As with any traditional Chinese family in the 1970s, art was hardly considered a viable hobby, never mind a profession.

Bewildered depicts the strange world that horses often find themselves living in.

“Art to my parents was always an extra thing. If it was a pencil or pen for studies, then, of course, they would buy it. But a paint brush? It was no, no, no!

“I had to use my own money to buy my equipment. My allowance at that time was about 10 to 20 cents a day. So, to buy a brush took me a week,” says Lee.

After finishing secondary school, he furthered his studies in law at the University of Stirling in Scotland but kept his artistic passion to just random doodles (or, as he humorously calls it, “doodoos”). But it was during his time in the United Kingdom, surrounded by art itself, that his interest grew.

“I made a lot of friends who shared what I saw in the fine arts. From Japanese to Norwegian to Canadian, there were 12 of us in this little art society. We visited the smallest to the biggest museums and exhibitions in the UK. As for my drawings, I would just doodoo whatever I thought was interesting. That was the slang back then, doodoo ... perhaps it has changed now.”

Following the completion of his law studies, Lee returned to local shores after receiving news that his father was sick. Since his brothers were busy with their own careers, his father gave him an ultimatum – take over the reins of the family’s construction business or fold it up.

As any well-brought-up son would do, Lee chose the former. However, during his years of developing the business, he continued to draw his musings and build on the style that he had witnessed countless times during his years abroad.

“My biggest influences were Michelangelo and Dali. When I walked into the Sistine Chapel with these amazing artworks on the walls and the ceilings, it just gave me a sense of what classical art is all about.

“But the person that I look up to the most is definitely Salvador Dali. He was the master of surrealism. It’s all about art that shocks the mind and works with the element of surprise, which is something I always love to do,” he says.

After years of keeping his works a private indulgence, Lee recently agreed to exhibit his drawings for the very first time.

His debut solo, entitled Bewildered, opened at Wei-Ling Gallery in Kuala Lumpur last week.

His works for the show depict mostly humans and animals, in painstaking detail, with each drawing telling its own story.

Employing strokes created using mostly fine Chinese calligraphy brushes, Lee succeeds in blending both East and West influences in his artistic style with his unique form of deft surrealism and charming naiveté.

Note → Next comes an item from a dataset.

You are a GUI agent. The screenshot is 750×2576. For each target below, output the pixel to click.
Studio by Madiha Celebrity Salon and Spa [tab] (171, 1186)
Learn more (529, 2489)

In his drawing titled Bewildered, three horses stare out at the viewer with eyes of shock and confusion. With the piece placed beside the aptly-named Horse Trading at the gallery, the cold humour of confused horses wondering about their impending fate comes to life through Lee’s poetic brushstrokes, which tell a story as vividly as any book .

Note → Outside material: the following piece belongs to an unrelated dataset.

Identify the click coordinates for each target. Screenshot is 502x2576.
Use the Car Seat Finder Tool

Over the years his style has changed somewhat, but what remains is his keen eye, which zeroes in on fascinating details in the most obscure places.

“Nowadays I don’t travel that much, so I just watch CNN and Animal Planet. And if anything fascinates me, I draw. One picture I did was of Saddam Hussein’s statue, where his own people pulled it down. You could never imagine the collapse of Saddam, so the symbolism was very interesting.

“I just see something in front of my eyes and I know it is something significant. That is when I draw it,” he says.

As unlikely as his journey has been, Lee’s natural understanding of his unique art form and his ability to give a fresh look to an aging face will undoubtedly render many local art critics “bewildered” as to where this talent has been all these years.